▸ EXCERPTED PASSAGE:
I'll get one of the other ones sometime. The Bronco is the same body style that I want in an F250, but I'll just have to wait for now. Broncos make the most sense for me as I'm not a landscaper and can use the passenger space more often than the bed space. I'd really like to find an extended cab, short bed F250 in the 92-96 body style, but they're hard to come by.


----------



## hedhunter9 (Nov 15, 2008)

I bought this 87 Jeep Cherekee with Western 6'6" unimount plow on it from Oink Ice Cream Shop in New Buffallo Mich. for $600. The tranny was out of it, but ran good other wise. A couple little rust spots, but a little sanding and some truck bed liner rolled on the whole length of the lower half of the body, had it looking good again.

I then bought a 89 Cherekee from a friend that had been wrecked for $200.

I took the tranny out of it and put in mine. It also had a brand new $400 exhaust system on it that I took off and put on mine (found the receipts in the glove box.)

I sold the front axle for $100. Sold the drive shafts for $65. Sold the windshield for $50
Took off the rear Turnlights/taillights, Rear Door and window. Radiator, alternator, the 4 aluminum wheels and tires and some other misc parts I figured I might need, Then sold it to the scrap yard this past year for over $200. ! So by now I have less than $200 in my new Little plow vehicle. And a lot of spare parts !

Used it last season plowing our own business lots and a couple commercial lots I have.
Then got hooked up with a guy doing Kohls, Red Lobster, Borders, Pep boys, a route of small docters and dentists, insurance offices and half a dozen residential driveways.

I added some wings to the plow that took it out to about 8'. 
I did the doc,dentist, insur. and res. drives for the guy in under half the time he had his other guy doing it with a big truck, so he ended up giving me the route. Then when done with the route I would come over and help with the big parking lots. Then off to my stuff.

▸ PROBLEM REQUIREMENTS:
Answer these questions about the forum thread on plow vehicles:
1. Which body-style years does the first poster want in an extended cab, short bed F250?
2. How much did hedhunter9 pay for the 87 Jeep with the plow on it?
3. About how wide was the plow after the wings were added?
The material after this comes from a separate source.

▸ MATERIAL PROVIDED:
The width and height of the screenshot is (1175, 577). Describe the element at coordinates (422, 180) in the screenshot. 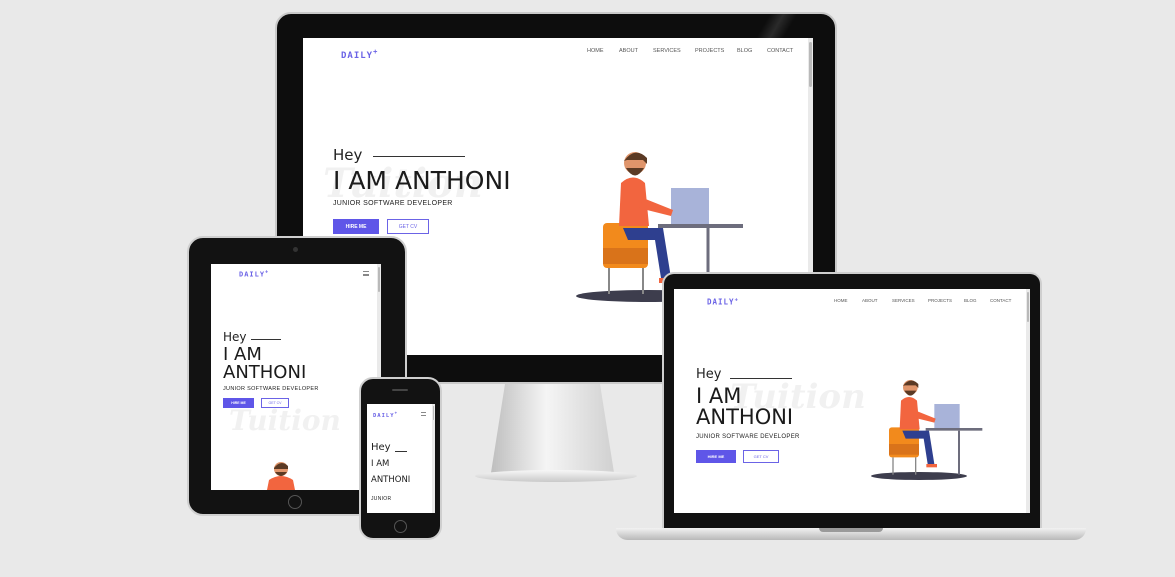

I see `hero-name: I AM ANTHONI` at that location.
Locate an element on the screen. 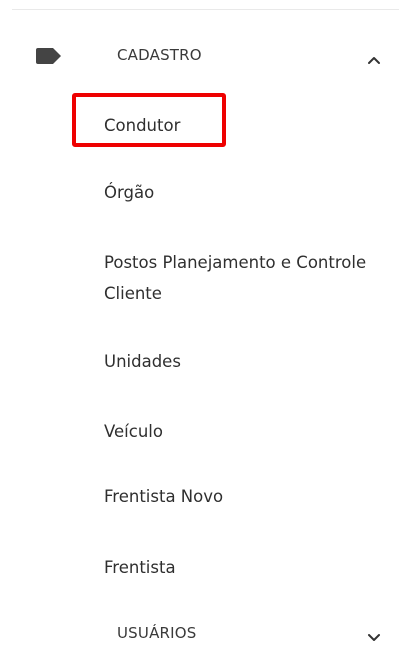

▸ ANSWER TO THIS EXERCISE:
1. 92-96
2. $600
3. About 8'